[Work instructions] Output all records precisely as written.

[Provided data]
*** Block opens ***
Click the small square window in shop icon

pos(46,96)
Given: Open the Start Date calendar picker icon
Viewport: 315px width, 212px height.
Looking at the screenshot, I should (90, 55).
*** Block closes ***
[Answer to this exercise]
Click the small square window in shop icon

pos(46,96)
Given: Open the Start Date calendar picker icon
Viewport: 315px width, 212px height.
Looking at the screenshot, I should (90, 55).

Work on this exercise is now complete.